§ **Your goal**:
Render the lines starting at the one that contains "Task: Select the heading 'Introducción'" and ending at the one that contains "click(x=374, y=297)" as a JSON list of strings, one string per line, with blank lines left out. Leave the pictures out of the answer.

Records from a pointing dataset:
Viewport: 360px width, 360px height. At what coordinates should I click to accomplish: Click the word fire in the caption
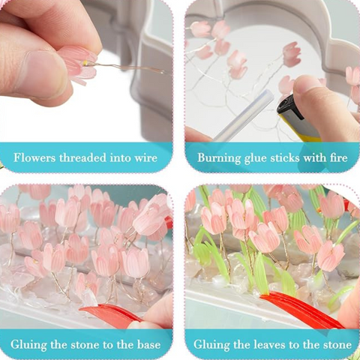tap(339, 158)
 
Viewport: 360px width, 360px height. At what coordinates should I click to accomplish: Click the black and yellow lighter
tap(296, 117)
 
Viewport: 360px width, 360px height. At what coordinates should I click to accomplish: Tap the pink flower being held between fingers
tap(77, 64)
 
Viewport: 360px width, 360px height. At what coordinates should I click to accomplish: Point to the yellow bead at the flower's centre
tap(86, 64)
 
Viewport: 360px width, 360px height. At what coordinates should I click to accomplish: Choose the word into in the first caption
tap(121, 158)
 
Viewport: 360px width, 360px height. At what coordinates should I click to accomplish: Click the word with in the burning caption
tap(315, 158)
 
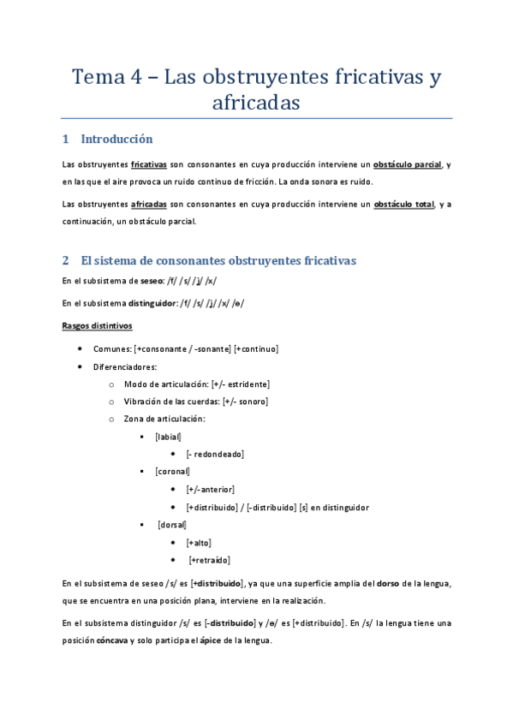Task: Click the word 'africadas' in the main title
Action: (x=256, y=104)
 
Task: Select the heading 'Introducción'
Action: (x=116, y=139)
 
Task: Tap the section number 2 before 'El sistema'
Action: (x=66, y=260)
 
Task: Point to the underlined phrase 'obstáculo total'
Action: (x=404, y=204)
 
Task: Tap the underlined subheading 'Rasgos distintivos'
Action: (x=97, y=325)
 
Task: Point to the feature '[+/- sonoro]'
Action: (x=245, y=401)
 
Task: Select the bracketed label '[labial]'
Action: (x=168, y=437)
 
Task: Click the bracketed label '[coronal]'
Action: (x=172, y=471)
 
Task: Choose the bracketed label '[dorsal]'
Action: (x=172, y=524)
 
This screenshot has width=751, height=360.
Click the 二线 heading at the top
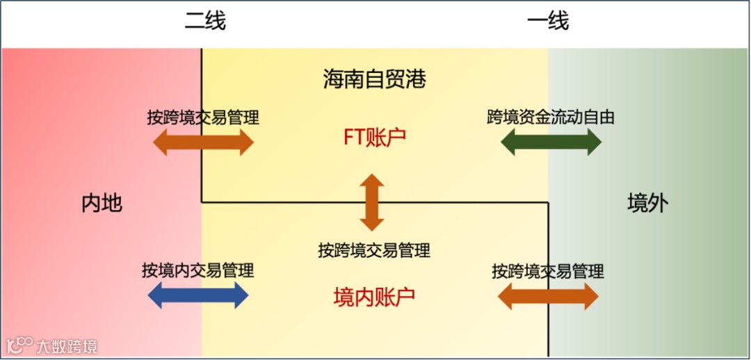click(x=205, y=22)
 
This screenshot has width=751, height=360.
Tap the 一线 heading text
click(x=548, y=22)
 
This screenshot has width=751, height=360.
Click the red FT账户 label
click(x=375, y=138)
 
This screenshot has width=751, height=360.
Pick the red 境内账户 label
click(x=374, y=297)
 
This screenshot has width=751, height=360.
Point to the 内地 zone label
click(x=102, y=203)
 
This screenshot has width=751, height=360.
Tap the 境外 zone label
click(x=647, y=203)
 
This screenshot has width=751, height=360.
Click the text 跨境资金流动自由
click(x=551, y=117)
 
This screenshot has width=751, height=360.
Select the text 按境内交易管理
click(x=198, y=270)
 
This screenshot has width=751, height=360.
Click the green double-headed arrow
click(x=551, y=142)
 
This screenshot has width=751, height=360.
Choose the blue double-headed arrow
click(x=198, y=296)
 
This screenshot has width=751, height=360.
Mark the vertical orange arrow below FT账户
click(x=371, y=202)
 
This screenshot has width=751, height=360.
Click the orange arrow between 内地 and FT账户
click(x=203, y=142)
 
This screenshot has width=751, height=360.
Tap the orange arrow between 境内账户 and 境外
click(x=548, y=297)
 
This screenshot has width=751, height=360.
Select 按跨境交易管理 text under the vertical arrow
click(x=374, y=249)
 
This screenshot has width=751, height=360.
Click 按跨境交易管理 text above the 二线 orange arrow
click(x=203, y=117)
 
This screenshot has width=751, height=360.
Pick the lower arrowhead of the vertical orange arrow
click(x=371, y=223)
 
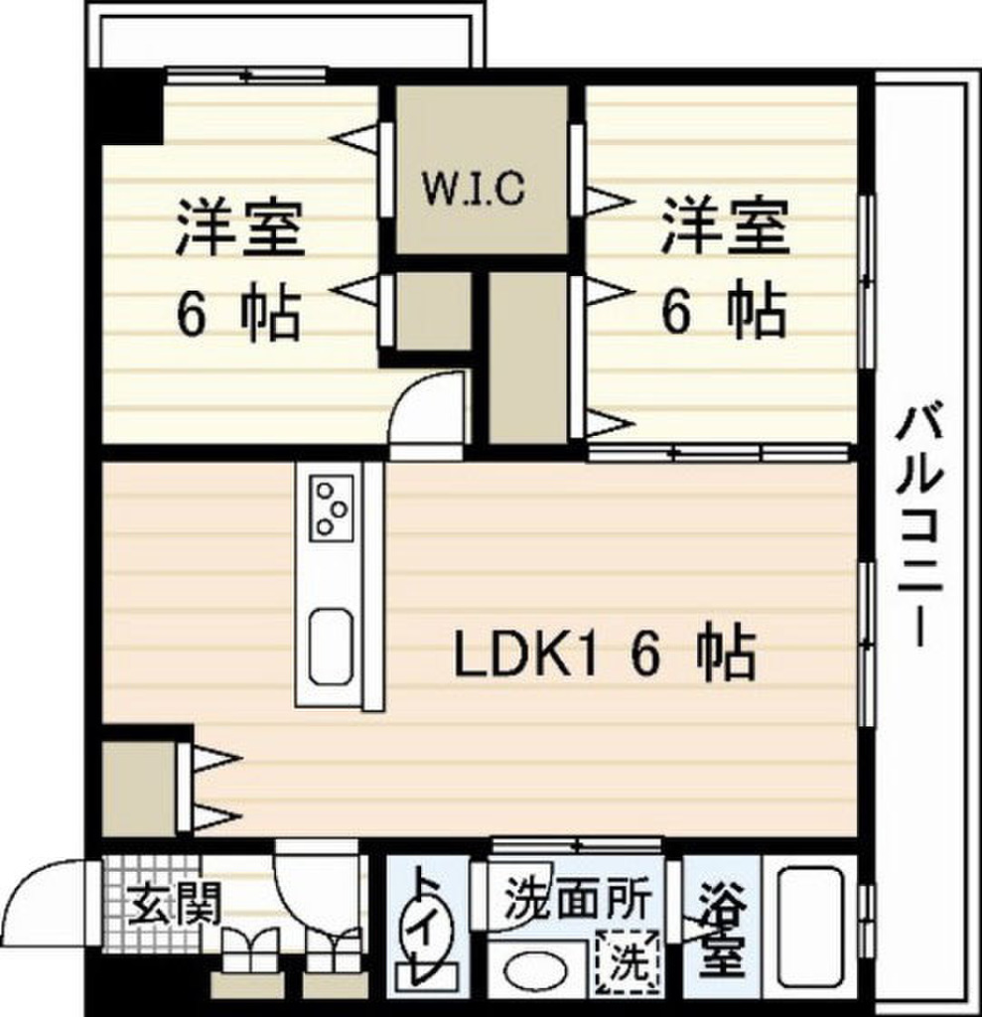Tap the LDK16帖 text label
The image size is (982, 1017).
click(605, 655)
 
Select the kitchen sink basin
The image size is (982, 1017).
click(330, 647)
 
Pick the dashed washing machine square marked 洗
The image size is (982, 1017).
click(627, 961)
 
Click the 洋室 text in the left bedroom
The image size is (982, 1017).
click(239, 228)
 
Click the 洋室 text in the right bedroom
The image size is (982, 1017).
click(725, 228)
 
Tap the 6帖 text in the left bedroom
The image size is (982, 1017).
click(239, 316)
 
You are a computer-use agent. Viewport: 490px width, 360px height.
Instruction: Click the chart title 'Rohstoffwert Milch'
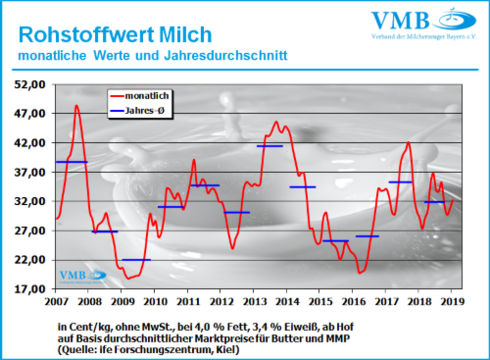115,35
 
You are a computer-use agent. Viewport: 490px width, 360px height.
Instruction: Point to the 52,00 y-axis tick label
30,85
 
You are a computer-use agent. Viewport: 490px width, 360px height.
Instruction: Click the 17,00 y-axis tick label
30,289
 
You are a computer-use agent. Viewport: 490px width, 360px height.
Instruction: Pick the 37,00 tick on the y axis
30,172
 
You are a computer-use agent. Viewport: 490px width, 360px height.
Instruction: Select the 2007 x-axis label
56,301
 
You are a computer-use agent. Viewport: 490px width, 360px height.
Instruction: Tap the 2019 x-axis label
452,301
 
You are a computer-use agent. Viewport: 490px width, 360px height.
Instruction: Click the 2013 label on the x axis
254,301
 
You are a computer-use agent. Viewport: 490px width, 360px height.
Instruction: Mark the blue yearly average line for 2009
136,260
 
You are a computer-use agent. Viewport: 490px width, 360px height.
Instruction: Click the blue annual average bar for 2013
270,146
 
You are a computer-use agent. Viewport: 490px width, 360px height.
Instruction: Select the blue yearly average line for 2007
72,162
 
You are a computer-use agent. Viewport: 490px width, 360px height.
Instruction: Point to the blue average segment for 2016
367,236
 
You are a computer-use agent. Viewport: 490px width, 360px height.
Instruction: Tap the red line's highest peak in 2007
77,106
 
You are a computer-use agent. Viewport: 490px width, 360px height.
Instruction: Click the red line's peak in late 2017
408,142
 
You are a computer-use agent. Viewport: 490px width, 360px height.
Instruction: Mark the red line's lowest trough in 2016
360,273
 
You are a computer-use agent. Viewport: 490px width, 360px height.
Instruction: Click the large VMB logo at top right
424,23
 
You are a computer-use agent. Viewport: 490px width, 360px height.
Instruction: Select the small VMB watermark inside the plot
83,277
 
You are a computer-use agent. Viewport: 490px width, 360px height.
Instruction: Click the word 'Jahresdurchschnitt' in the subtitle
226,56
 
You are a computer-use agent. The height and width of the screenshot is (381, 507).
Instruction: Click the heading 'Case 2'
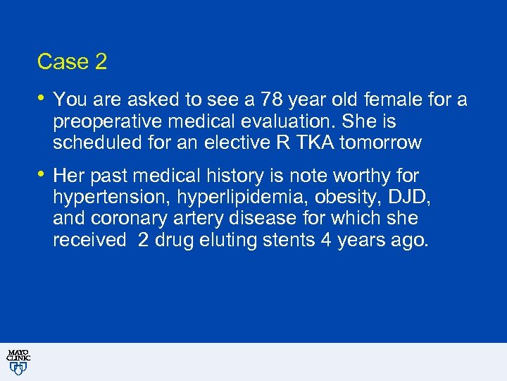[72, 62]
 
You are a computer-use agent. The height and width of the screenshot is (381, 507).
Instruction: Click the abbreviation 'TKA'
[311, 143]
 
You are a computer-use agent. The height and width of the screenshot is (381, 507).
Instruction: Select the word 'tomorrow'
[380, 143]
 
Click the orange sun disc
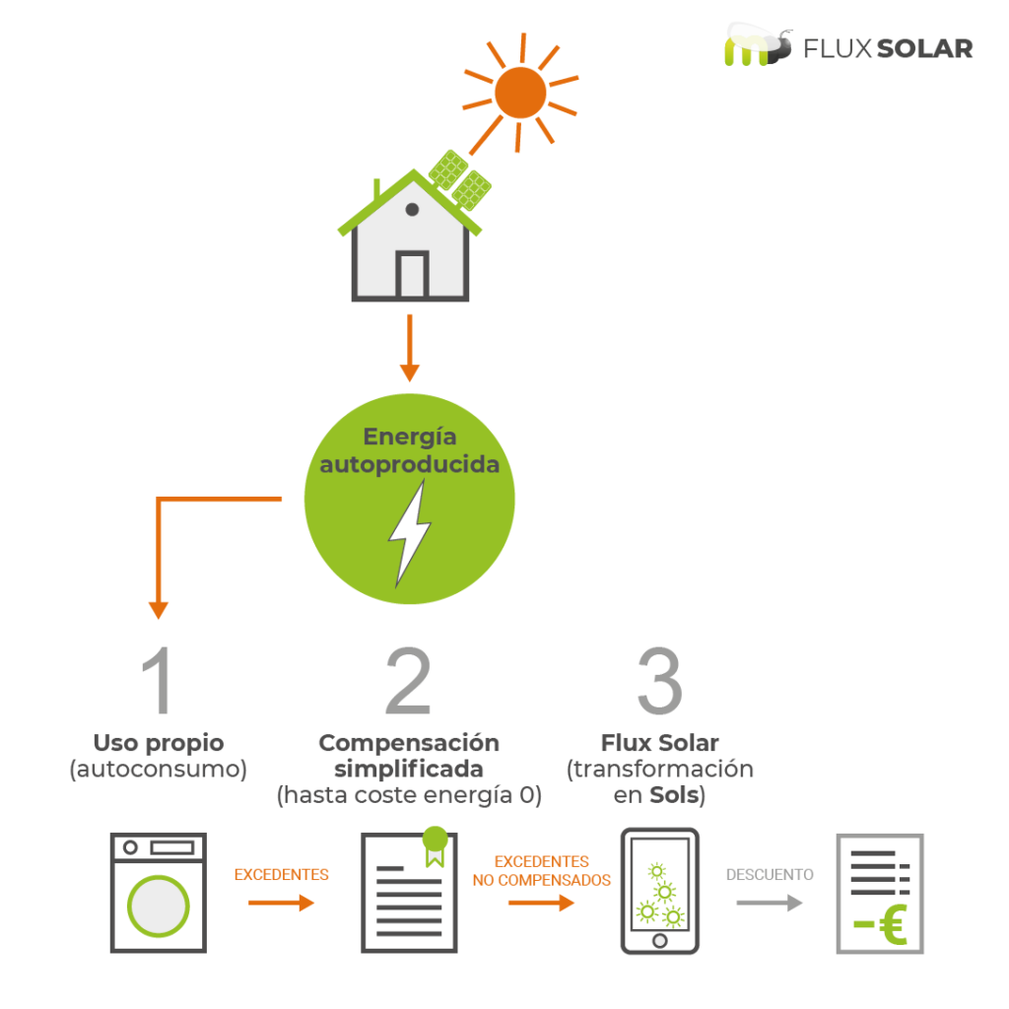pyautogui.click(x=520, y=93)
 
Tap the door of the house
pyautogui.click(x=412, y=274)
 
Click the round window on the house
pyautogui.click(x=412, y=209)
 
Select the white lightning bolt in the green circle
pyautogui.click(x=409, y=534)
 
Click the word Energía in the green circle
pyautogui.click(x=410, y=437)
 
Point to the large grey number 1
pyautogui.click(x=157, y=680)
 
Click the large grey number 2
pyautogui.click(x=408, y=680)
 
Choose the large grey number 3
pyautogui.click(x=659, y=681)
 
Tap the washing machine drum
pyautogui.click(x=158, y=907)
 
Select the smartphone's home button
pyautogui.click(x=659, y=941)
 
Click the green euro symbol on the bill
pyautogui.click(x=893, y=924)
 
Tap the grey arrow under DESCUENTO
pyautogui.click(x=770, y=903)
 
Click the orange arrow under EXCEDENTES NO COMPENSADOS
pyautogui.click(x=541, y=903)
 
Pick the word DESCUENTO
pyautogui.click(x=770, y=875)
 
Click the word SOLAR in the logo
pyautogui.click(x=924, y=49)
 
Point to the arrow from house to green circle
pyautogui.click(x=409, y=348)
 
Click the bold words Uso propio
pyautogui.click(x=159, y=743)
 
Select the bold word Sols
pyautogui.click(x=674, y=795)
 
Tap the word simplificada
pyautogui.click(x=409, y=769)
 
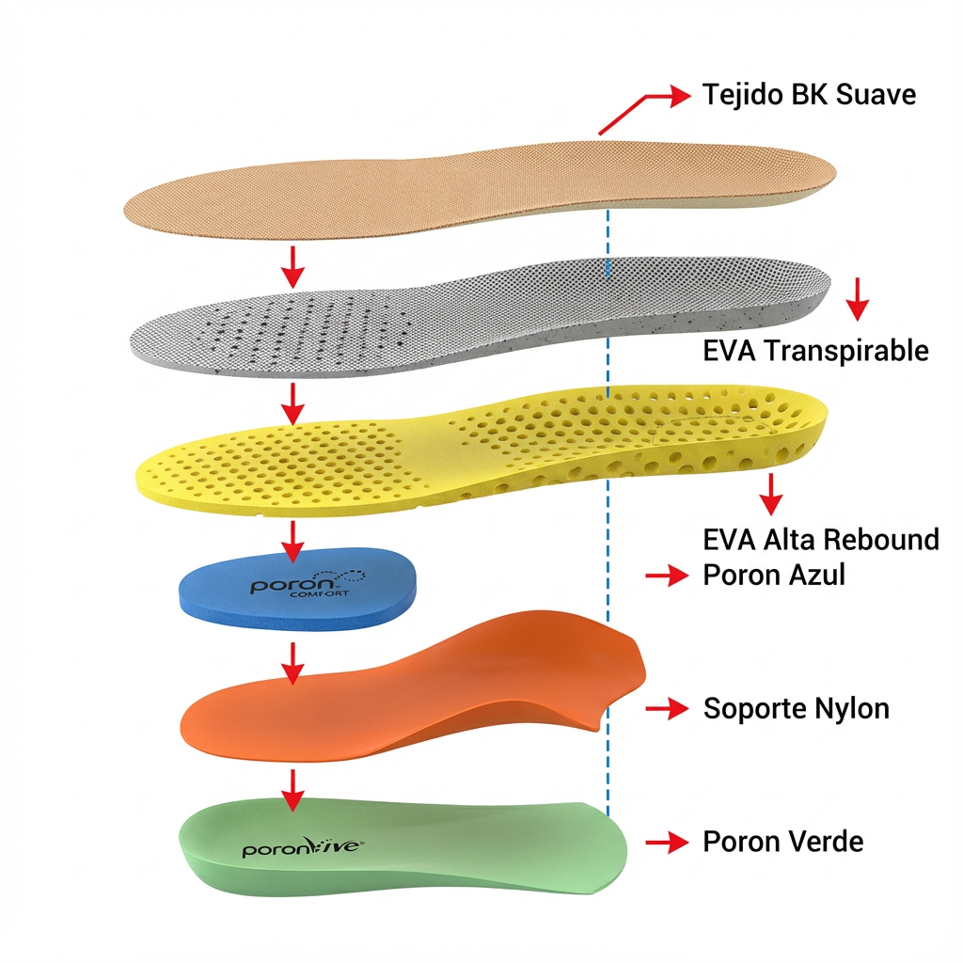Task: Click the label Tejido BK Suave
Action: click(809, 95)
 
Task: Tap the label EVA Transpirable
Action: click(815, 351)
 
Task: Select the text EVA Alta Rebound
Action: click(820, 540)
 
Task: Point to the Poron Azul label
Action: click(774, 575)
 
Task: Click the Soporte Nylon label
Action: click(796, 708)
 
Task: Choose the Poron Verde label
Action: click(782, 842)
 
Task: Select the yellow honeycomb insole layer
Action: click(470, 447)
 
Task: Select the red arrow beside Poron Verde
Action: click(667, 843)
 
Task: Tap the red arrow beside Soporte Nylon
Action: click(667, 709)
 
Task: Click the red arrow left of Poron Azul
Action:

§ **Exercise solution**:
[
  "Task: Select the heading 'Introducción'",
  "Action: (x=116, y=139)",
  "Task: Tap the section number 2 before 'El sistema'",
  "Action: (x=66, y=260)",
  "Task: Point to the underlined phrase 'obstáculo total'",
  "Action: (x=404, y=204)",
  "Task: Tap the underlined subheading 'Rasgos distintivos'",
  "Action: (x=97, y=325)",
  "Task: Point to the feature '[+/- sonoro]'",
  "Action: (x=245, y=401)",
  "Task: Select the bracketed label '[labial]'",
  "Action: (x=168, y=437)",
  "Task: Click the bracketed label '[coronal]'",
  "Action: (x=172, y=471)",
  "Task: Choose the bracketed label '[dorsal]'",
  "Action: (x=172, y=524)",
  "This screenshot has width=751, height=360.",
  "Click the 二线 heading at the top",
  "click(x=205, y=22)",
  "This screenshot has width=751, height=360.",
  "Tap the 一线 heading text",
  "click(x=548, y=22)",
  "This screenshot has width=751, height=360.",
  "Click the red FT账户 label",
  "click(x=375, y=138)",
  "This screenshot has width=751, height=360.",
  "Pick the red 境内账户 label",
  "click(x=374, y=297)"
]